La Grâce politique du monastère (Timothée de Rauglaudre)

La Grâce politique du monastère, sous-titré Une utopie pour notre temps, est un essai du journaliste indépendant Timothée de Rauglaudre, publié en avril 2025 au Seuil.

Dans notre monde capitaliste, où les régimes autoritaires se multiplient et les crises écologiques s’amplifient, cet essai propose d’envisager la vie dans les monastères comme une utopie en acte, riche d’enseignements politiques. Si les traditions monastiques naissent d’une « fuite du monde », elles ne lui sont pas pour autant hermétiques. Depuis les Pères et Mères du désert en Orient, puis saint Benoît de Nursie en Occident, elles témoignent même à travers les siècles qu’un mode alternatif d’existence est possible.

C’est à la recherche de ces expériences politiques que l’auteur est parti, au cours d’une enquête à la fois historique et contemporaine auprès d’hommes et de femmes de diverses communautés, du Tarn à l’Isère.

Que signifie, concrètement, mettre ses biens en commun et renoncer à la propriété privée ? Ou encore participer à l’exercice d’un pouvoir délibératif ? La sobriété écologique a-t-elle à apprendre des monastères ? Quelle valeur acquerrait le travail s’il était apprécié indépendamment de sa productivité, comme c’est le cas pour les moines et les moniales ? Quelles perspectives ouvre, dans le contexte de la « crise migratoire », l’hospitalité inconditionnelle qu’ils et elles offrent ?
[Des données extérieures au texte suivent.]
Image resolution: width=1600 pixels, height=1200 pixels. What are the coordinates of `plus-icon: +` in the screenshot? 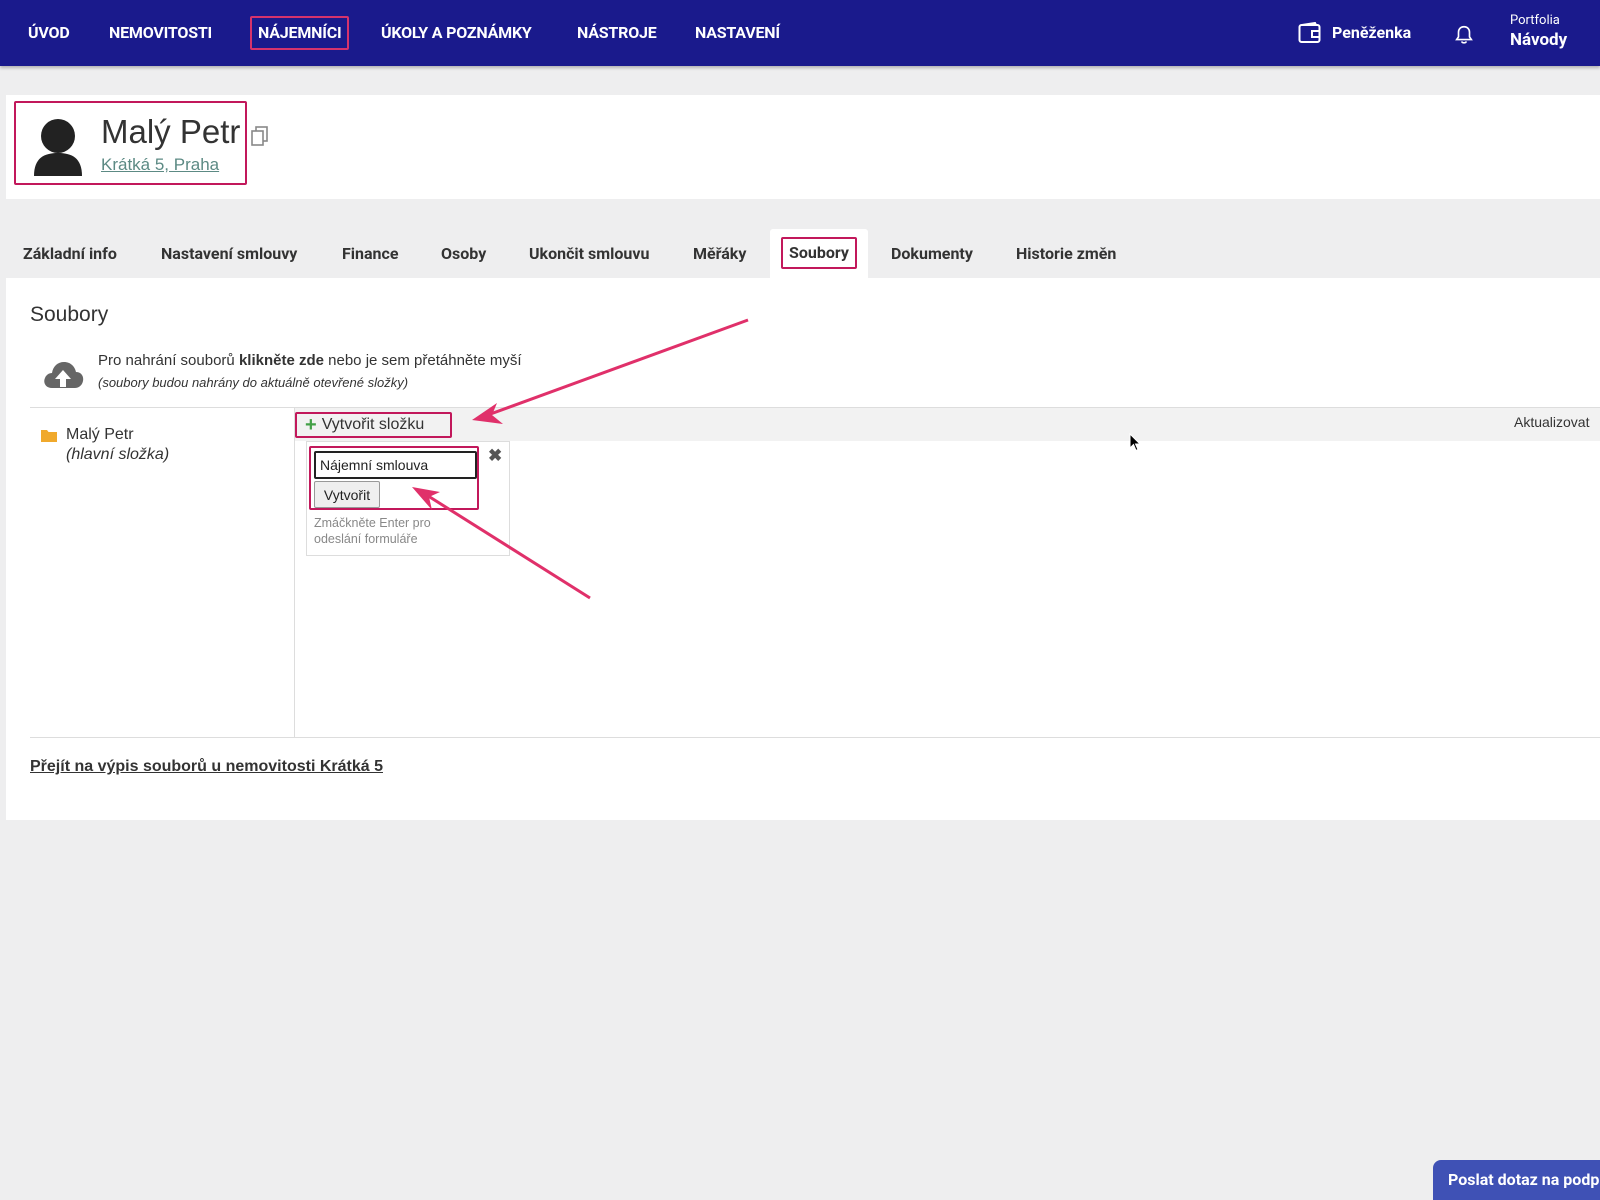 It's located at (311, 425).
Autant de pratiques que jamais l’auteur ne pose en modèles, mais dont il montre la fécondité et la puissance libératrice.

J'ai découvert ce livre grâce à un entretien que son auteur avait accordé il y a quelques mois à l'historien Julien Théry dans une émission sur Le Média. Sans cela, je serais peut-être passé à côté, tant son sujet peut sembler éloigné de mes préoccupations habituelles. Heureusement, l'angle choisi par l'auteur, tel qu'il était présenté lors de l'entretien, a attiré ma curiosité. Je dis “heureusement”, car j'ai trouvé cette lecture passionnante et éclairante.
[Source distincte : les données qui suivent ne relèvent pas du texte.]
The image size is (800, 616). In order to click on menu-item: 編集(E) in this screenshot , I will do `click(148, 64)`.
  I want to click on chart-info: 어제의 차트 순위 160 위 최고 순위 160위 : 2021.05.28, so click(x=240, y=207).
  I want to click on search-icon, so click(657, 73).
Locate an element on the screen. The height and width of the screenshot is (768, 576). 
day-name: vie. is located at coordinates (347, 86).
Dans cette enquête, Timothée de Rauglaude propose de considérer le monastère, non pas comme un modèle à suivre, mais comme une source de réflexion sur notre société moderne capitaliste d'inspiration pour nos luttes et nos résistances. Pour cela, il retrace l'historique du monachisme, principalement chrétien, et présente des expériences contemporaines dans des monastères qu'il a eu l'occasion de visiter.
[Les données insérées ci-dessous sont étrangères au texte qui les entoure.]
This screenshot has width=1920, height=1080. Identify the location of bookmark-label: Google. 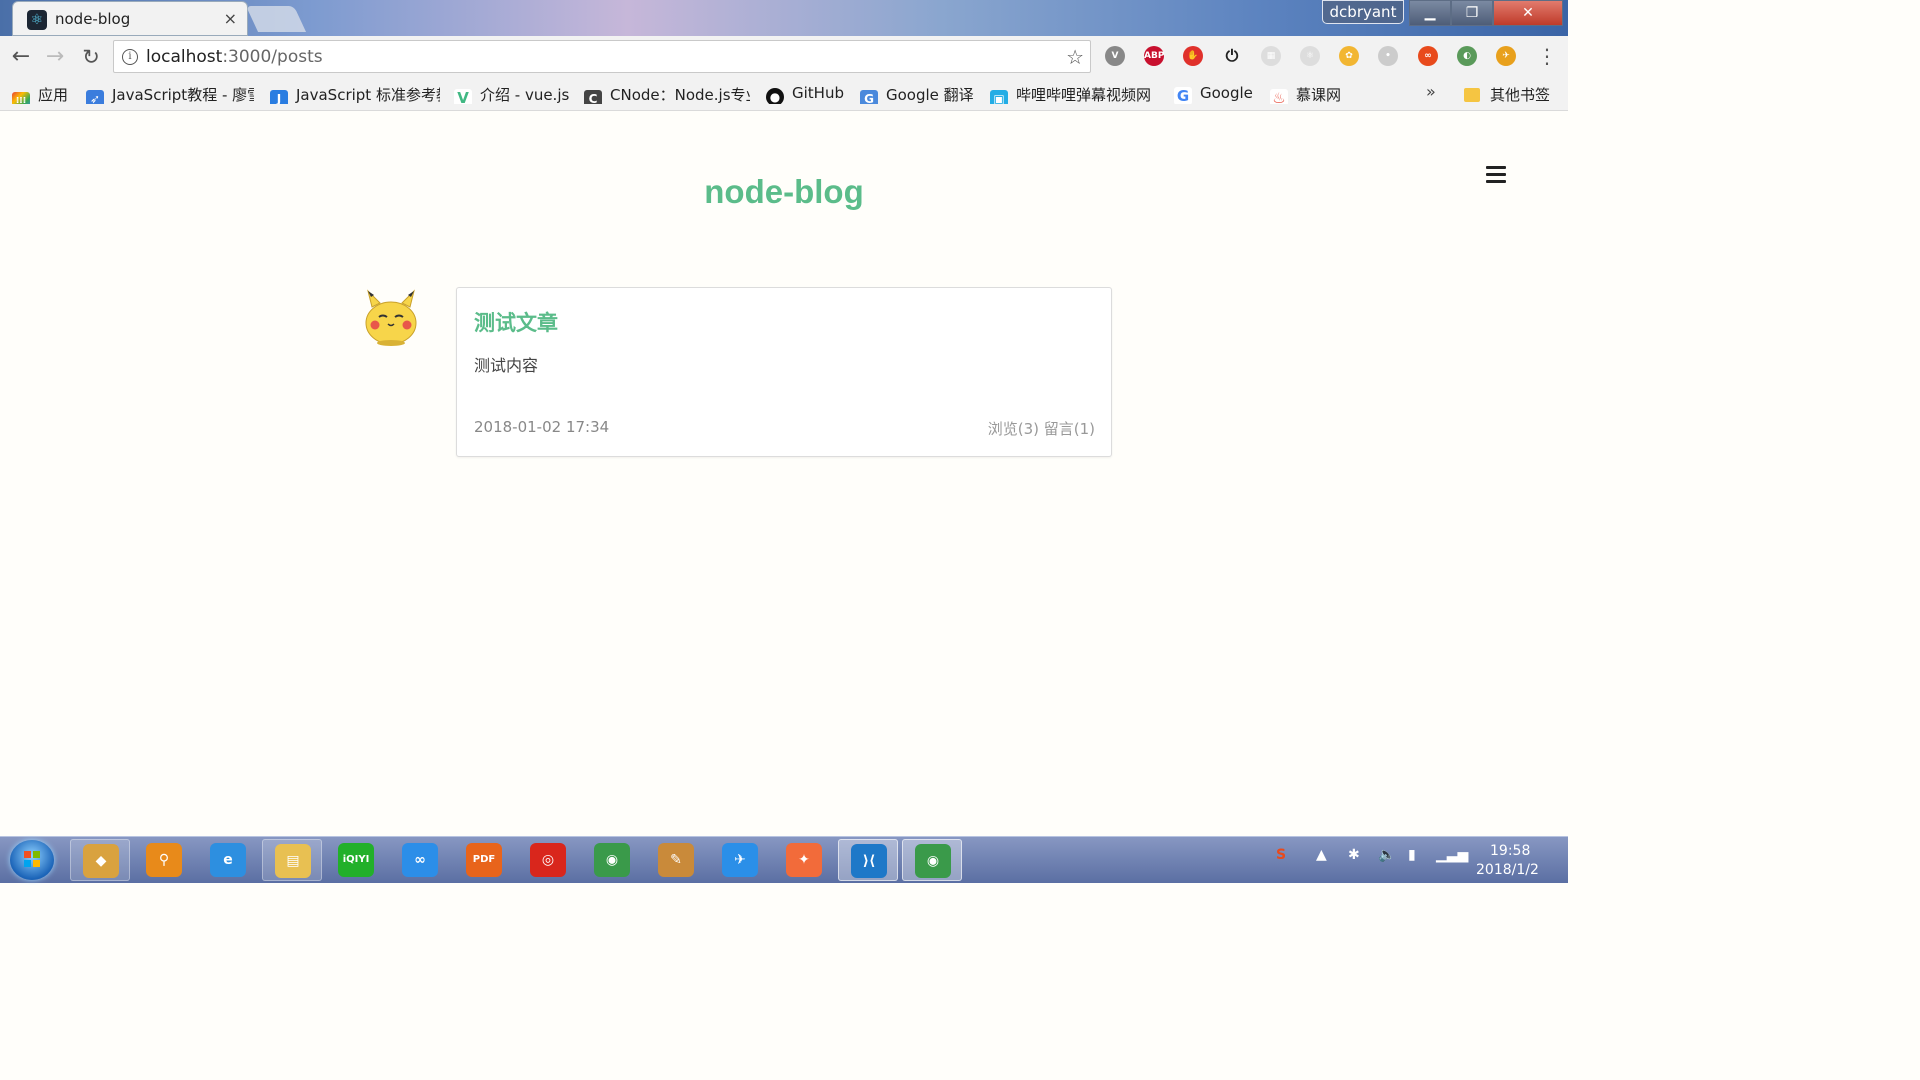
(1226, 93).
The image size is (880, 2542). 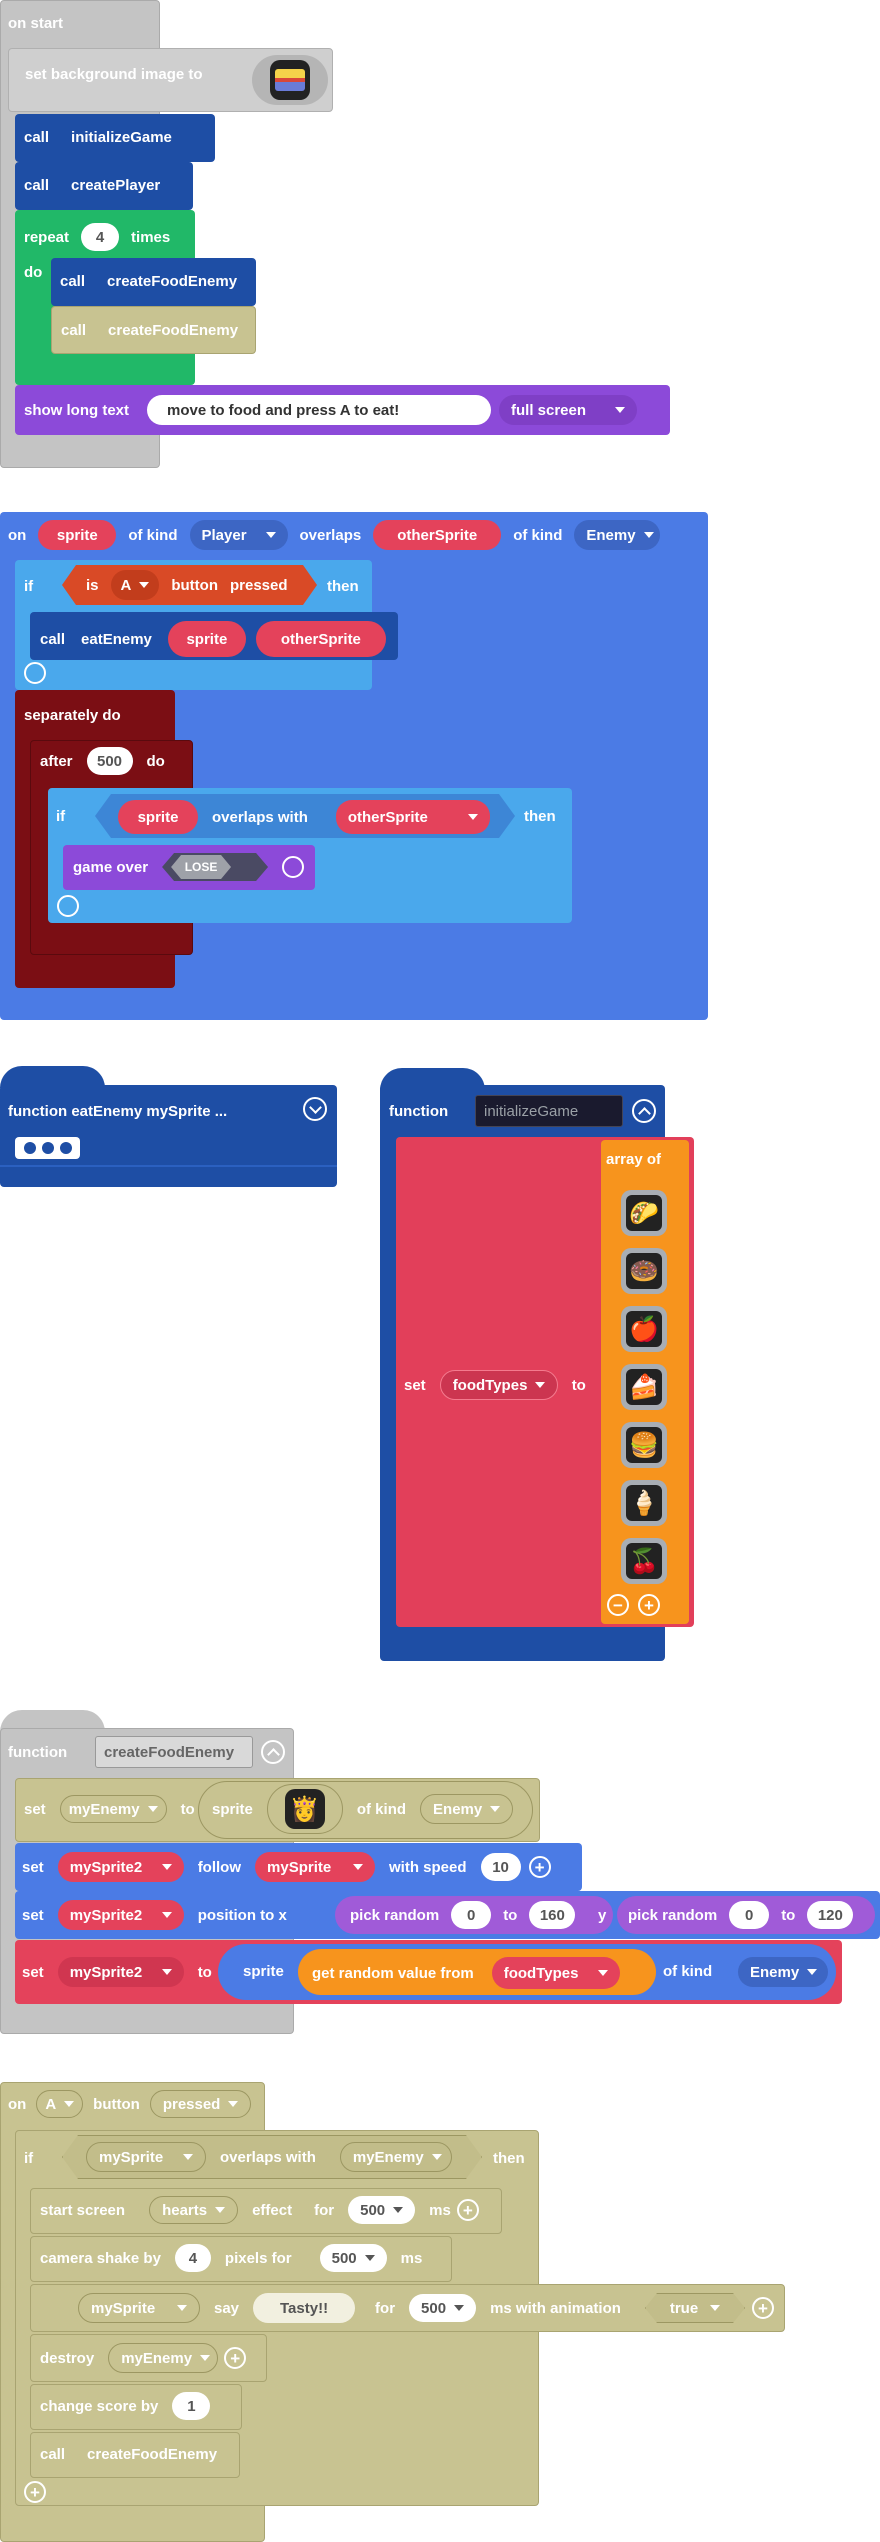 I want to click on other-sprite-variable: otherSprite, so click(x=438, y=535).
L'auteur aborde plusieurs thématiques : – l'organisation sociale à la fois horizontale (tous les moines ou moniales ont “voix au chapitre”) et verticale (avec l'autorité dite servile de l'abbé, souvent élu par ses pairs) – le refus de la propriété individuelle et la mise en commun des possessions – le rapport au travail, libéré des considérations de performance et d'efficacité – l'hospitalité et le rapport à “l'étranger” (au sens large) – l'écologie, le rapport au territoire et aux limites – la paix et le rapport aux conflits – l'articulation entre lutte et contemplation

Timothée de Rauglaudre ne cache pas qu'il est croyant, converti au catholicisme depuis quelques années, tout en étant engagé dans des luttes d'émancipation sociale. Cela se ressent évidemment, avec de multiples références au texte biblique et à la tradition chrétienne, à laquelle j'ai été assez hermétique. Cela ne m'a pas empêché de trouver ce livre passionnant et enrichissant, à la fois pour ma culture personnelle et comme source de réflexion en tant que citoyen engagé.

J'ai trouvé que tout au long du livre l'auteur fait un excellent travail pour articuler les aspects religieux et politiques, à faire le lien entre ce qui relève d'une part de la religion, de la foi, et d'autre part des enseignements que des militants peuvent en tirer.

Si je peux me permettre ce jeu de mots, ce livre a été pour moi une divine surprise. L'athée que je suis, qui n'a pas reçu d'éducation religieuse, aurait pu passer complètement à côté de ce livre, et cela aurait été dommage car c'est une très belle porte d'entrée vers des réflexions particulièrement riches.